◆ Information supplied:
══════════════════════════════
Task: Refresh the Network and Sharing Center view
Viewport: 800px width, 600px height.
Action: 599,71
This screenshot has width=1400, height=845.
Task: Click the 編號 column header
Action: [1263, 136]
══════════════════════════════
◆ Exercise:
Reproduce all of the records above verbatim, changing no character.

◆ Output:
Task: Refresh the Network and Sharing Center view
Viewport: 800px width, 600px height.
Action: 599,71
This screenshot has width=1400, height=845.
Task: Click the 編號 column header
Action: [1263, 136]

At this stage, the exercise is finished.